The present invention is directed to the discovery that addition of a specific combination of components can significantly reduce the adverse impact of the caustic wash solution on the bottle surface of bottles being washed for reuse without compromising the cleaning activity of the wash solutions. It was discovered that the addition of a combination of a polycarboxylic acid and a phosphonic acid to a caustic wash solution significantly decreases the weight loss observed in glass bottles being subjected to a caustic wash procedure.

Description

    FIELD OF THE INVENTION
  • The present invention relates to improved alkaline cleaning solutions used in bottle washing systems.
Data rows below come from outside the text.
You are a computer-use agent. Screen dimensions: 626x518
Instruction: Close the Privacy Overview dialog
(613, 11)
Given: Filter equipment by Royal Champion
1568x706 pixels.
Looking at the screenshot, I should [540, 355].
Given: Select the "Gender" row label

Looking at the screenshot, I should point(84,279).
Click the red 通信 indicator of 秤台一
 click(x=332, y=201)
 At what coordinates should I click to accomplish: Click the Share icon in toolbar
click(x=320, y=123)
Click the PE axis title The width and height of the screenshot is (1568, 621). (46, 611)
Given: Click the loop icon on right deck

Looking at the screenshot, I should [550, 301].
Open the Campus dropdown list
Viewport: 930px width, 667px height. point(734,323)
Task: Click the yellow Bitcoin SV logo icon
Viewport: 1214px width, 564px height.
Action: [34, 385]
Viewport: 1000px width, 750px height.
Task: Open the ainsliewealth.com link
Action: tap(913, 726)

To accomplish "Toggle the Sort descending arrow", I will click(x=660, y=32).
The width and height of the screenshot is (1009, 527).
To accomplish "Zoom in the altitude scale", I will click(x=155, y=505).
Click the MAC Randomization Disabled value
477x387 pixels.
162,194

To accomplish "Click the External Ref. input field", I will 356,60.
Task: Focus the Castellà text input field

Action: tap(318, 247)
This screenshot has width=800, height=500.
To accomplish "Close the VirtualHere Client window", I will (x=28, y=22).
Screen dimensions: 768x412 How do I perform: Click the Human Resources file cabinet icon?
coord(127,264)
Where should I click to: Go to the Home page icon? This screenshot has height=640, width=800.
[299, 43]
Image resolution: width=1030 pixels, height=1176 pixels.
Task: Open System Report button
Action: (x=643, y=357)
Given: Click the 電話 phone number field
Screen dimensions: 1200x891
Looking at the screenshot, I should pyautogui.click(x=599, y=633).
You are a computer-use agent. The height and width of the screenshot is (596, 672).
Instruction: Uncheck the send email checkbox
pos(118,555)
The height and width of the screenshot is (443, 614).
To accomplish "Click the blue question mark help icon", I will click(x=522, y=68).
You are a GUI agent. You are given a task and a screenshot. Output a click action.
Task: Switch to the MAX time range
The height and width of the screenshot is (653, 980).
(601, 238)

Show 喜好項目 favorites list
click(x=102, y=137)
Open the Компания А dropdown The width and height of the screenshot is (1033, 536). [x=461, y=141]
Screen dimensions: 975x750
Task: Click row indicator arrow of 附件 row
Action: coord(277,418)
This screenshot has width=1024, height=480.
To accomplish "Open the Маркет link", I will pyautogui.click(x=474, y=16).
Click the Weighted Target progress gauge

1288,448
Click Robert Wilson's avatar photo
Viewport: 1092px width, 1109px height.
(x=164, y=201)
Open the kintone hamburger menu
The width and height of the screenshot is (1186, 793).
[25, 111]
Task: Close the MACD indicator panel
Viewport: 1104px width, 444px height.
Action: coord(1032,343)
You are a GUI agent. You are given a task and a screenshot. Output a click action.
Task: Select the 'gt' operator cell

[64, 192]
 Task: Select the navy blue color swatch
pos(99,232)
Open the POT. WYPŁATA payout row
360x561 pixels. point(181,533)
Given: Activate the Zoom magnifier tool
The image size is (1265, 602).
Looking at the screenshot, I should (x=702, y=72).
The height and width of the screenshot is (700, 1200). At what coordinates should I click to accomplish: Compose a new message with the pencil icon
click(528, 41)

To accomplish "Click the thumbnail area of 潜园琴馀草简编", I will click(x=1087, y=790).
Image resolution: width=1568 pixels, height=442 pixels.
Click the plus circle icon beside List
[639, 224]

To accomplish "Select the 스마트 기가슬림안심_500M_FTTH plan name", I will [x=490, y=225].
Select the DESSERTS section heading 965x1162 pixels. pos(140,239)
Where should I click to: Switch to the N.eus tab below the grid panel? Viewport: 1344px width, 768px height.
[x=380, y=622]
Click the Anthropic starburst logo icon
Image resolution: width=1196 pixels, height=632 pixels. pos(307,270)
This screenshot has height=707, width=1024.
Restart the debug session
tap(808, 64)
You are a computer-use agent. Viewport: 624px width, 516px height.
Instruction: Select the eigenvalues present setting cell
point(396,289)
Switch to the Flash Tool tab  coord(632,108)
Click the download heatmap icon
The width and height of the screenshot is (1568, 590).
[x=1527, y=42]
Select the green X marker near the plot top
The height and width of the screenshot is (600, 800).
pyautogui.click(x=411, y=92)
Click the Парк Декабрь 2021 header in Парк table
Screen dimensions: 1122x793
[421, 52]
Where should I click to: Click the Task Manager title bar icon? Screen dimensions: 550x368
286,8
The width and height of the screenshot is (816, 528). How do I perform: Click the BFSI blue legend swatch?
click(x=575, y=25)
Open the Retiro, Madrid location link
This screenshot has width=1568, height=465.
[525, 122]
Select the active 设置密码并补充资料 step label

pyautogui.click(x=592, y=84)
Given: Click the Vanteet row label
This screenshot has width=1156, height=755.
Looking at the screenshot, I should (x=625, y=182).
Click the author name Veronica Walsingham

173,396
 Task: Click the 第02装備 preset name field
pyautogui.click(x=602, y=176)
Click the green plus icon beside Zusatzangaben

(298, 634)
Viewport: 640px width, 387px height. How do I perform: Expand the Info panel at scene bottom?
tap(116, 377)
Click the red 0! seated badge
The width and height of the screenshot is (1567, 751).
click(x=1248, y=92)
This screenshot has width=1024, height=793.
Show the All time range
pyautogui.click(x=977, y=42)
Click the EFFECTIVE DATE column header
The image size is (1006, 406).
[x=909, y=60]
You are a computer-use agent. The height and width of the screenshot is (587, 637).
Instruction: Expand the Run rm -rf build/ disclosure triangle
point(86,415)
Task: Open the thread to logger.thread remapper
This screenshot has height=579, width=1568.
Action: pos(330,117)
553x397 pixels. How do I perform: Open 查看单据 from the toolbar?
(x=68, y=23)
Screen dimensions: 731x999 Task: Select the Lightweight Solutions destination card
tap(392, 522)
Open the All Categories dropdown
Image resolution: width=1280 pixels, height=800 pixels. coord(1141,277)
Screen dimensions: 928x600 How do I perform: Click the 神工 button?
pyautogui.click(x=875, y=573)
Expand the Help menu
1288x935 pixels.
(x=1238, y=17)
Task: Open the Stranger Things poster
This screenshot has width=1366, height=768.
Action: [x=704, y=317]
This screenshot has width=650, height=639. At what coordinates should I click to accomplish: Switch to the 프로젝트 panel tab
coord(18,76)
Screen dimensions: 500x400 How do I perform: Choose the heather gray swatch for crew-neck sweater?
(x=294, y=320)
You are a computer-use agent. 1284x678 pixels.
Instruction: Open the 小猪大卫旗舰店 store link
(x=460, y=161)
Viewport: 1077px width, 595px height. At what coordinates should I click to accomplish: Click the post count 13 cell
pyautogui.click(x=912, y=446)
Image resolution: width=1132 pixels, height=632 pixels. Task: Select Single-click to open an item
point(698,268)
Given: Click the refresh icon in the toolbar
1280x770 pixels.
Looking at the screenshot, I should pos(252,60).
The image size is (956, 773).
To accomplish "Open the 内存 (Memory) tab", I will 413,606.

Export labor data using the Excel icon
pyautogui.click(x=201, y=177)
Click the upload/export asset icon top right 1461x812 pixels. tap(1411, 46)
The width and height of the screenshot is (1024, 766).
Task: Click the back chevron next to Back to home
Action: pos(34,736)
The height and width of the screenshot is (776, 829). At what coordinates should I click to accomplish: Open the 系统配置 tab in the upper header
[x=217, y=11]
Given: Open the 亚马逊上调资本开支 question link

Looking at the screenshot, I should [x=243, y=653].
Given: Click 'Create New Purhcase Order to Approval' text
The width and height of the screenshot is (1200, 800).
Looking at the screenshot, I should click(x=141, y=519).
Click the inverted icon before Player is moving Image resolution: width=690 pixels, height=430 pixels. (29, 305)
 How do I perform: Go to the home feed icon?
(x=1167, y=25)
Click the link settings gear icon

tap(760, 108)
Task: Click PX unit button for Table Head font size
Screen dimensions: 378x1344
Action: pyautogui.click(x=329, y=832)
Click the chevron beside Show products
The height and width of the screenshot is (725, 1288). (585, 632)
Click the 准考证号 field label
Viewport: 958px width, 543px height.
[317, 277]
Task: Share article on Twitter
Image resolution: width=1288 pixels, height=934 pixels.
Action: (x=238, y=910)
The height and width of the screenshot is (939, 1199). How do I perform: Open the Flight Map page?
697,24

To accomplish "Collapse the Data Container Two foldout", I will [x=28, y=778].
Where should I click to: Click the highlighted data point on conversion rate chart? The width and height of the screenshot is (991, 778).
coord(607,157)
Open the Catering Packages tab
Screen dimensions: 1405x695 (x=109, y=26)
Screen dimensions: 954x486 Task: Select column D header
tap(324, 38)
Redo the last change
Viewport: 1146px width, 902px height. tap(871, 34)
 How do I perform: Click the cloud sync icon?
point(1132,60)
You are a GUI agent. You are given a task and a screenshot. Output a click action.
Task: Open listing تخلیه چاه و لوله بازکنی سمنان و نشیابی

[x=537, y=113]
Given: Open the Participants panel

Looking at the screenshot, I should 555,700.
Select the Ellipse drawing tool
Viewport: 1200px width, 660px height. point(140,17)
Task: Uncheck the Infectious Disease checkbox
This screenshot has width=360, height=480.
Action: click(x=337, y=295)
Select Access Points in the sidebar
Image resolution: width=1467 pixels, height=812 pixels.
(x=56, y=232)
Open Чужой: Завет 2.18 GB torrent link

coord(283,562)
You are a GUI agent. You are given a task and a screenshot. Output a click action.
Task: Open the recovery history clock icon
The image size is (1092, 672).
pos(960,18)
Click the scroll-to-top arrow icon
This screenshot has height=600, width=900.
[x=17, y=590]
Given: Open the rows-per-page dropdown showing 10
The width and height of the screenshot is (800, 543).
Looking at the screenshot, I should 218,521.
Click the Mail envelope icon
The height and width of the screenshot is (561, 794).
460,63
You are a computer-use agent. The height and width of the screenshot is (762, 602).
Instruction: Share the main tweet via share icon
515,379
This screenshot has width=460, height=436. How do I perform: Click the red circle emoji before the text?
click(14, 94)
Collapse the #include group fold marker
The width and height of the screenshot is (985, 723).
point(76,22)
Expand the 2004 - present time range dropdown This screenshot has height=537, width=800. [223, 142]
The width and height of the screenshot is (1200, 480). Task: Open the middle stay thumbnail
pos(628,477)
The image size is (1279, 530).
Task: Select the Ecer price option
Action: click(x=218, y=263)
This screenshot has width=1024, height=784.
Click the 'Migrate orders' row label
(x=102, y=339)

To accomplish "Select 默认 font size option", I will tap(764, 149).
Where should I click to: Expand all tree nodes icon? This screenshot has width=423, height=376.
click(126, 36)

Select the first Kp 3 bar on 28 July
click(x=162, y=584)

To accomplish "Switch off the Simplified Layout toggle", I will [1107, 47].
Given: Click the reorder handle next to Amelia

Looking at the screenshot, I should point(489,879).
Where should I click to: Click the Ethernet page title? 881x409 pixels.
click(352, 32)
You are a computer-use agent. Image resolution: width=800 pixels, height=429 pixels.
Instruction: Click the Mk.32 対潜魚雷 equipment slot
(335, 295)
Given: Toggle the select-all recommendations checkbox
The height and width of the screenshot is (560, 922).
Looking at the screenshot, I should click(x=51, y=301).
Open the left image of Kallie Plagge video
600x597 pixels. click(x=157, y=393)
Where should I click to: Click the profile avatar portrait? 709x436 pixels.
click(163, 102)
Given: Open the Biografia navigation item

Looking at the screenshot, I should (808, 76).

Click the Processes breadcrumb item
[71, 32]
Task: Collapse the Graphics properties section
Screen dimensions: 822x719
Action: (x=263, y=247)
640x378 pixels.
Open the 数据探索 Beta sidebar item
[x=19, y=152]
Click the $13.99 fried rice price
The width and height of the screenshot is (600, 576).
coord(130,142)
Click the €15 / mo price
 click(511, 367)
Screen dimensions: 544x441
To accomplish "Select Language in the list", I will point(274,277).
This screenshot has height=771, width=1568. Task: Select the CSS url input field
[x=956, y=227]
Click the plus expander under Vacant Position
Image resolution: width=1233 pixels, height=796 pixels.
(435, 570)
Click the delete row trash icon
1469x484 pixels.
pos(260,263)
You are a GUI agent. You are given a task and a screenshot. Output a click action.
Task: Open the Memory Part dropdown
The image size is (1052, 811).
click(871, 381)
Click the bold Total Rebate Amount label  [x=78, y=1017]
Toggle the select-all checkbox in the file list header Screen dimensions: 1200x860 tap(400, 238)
More particularly, the present invention relates to additives for alkaline bottle washing solutions, which are effective at reducing chemical attack and the resulting bottle material loss or scuffing which occurs in the washing of bottles with alkaline cleaning solutions. [0001]
    • BACKGROUND OF THE INVENTION
  • The use of caustic solutions to wash glass bottles and other reusable food and beverage containers is widespread. For example, glass bottles used for soft drinks and beer are typically washed in an automated system with a caustic wash solution. In many areas, the use of such caustic solutions is controlled by law or industry requirements. The caustic solutions used in such operations can attack the glass surface causing opacity, scratching and loss of material. This phenomenon reduces the number of times the bottles can be reused. [0002]
    • DETAILED DESCRIPTION OF THE INVENTION
  • The washing of glass bottles for reuse is a well-known practice. For example, the washing of glass soft drink and beer bottles for reuse has been well known for many years. Such bottle washing systems are often highly automated and employ a high temperature caustic solution to wash the bottles. In addition to washing the bottles, the high temperature caustic solution can also attack the surfaces of the bottles. This results in scuffing and scratching of the surfaces, which will eventually render the bottles unusable from an aesthetic standpoint. In addition, the high temperature caustic solution can also cause loss of glass resulting in a thinner bottle. Again, this reduces the useful life of the bottles and leads to higher costs associated with un-salable dropout during distribution. [0003]
  • The caustic solutions employed in such bottle washing operations typically comprise 1% to 10% (all percentages stated herein are in weight percent) of caustic, typically, sodium hydroxide. The wash solution may also include antifoaming agents and/or metal corrosion inhibiting additives. [0004]
  • The present invention is directed to the discovery that addition of a specific combination of components can significantly reduce the adverse impact of the caustic wash solution on the glass bottle surface without compromising the cleaning activity of the wash solutions. It was discovered that the addition of a combination of a polycarboxylic acid and a phosphonic acid to a caustic wash solution significantly decreases the weight loss observed in glass beer bottles being subjected to a caustic wash procedure. [0005]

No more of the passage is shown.